# Configuration Disque Dur Ethernet Iomega



## EricBu (23 Décembre 2007)

Bonsoir,

J'ai un problème de configuration d'un disque dur externe Ethernet Iomega.

J'utilise un iMac avec Leopard. Etant donné que je vais acheter bientôt un portable mac (et oui après 20 ans de Windows et 15 jours de iMac je ne pense qu'aux Mac ;-), j'ai eu l'idée d'acheter un disque dur externe Iomega pour faire automatiquement les sauvegardes sur ce disque (via Time Machine).

J'ai effectué les connections, dans le terminal quand je tape "findsmb" le disque dur semble reconnu:

IP ADDR         NETBIOS NAME     WORKGROUP/OS/VERSION 
192.168.1.7     STORAGE-9320   [&#519;] [] [&#65535;]

Avec Safari je suis allé dans l'interface du disque dur, voilà les principales informations que je peux voir:

Informations système
Nom d'hôte	STORAGE-9320	
Nom du groupe	WORKGROUP
Administrateur	admin	
Version du micrologiciel	 K1.01 L1.0 W1.1
Informations réseau
Adresse IP	192.168.1.7
Informations de service
Service Samba	 Activé	
Service FTP	 Activé  	

Config IP
 	 IP dynamique (DHCP)



Mon problème est que mon iMac ne semble pas reconnaître ce disque dur comme un disque dur, par exemple quand je vais dans time machine il ne me propose pas de sauvegarder mes données sur ce disque (en fait il ne voit aucun disque dur).

Merci pour votre aide,

Eric


----------



## PA5CAL (23 Décembre 2007)

Bonsoir

Samba semble activé, donc ça devrait être ok. Ton disque doit être accessible à l'adresse_ smb://192.168.1.7/_

As-tu monté le disque ? C'est une condition nécessaire avant d'utiliser un support de masse (raccourci Pomme+K dans le Finder).
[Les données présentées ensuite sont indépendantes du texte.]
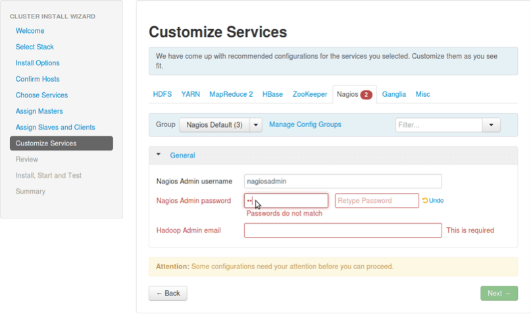The image size is (531, 314).
Task: Select the MapReduce 2 tab
Action: (x=231, y=94)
Et si tu veux utiliser TimeMachine, je pense qu'il faudra par la suite que le montage soit effectué dès le démarrage. On en a déjà parlé plusieurs fois sur le forum. Fais une petite recherche.


----------



## EricBu (23 Décembre 2007)

Bonsoir,

Non je ne l'avais pas monté, maintenant le disque apparaît dans le Finder sous Partagés.

Je ne le vois toujours pas dans time machine mais je vais effectuer la recherche sur le forum.

Merci pour la rapidité de la réponse, et généralement pour l'aide que j'ai obtenue sur le forum à plusieurs reprises (ça compte dans ma décision d'acheter un deuxième mac).

Eric


----------



## EricBu (23 Décembre 2007)

Bonsoir,


J'ai trouvé ce sujet :
http://forums.macg.co/vbulletin/showthread.php?t=173552

mais je ne pas glisser l'icône qui représente le disque (dans le finder sous Partagés) dans Prefs systèmes -> Comptes utilisateurs -> Votre compte -> Ouverture.

Si vous avez un lien vers sujet qui m'expliquerait comment monter un disque ethernet dès le démarrage merci de la poster.

Eric


----------



## EricBu (24 Décembre 2007)

Bonjour,


En fait je ne peux pas écrire sur mon disque dur.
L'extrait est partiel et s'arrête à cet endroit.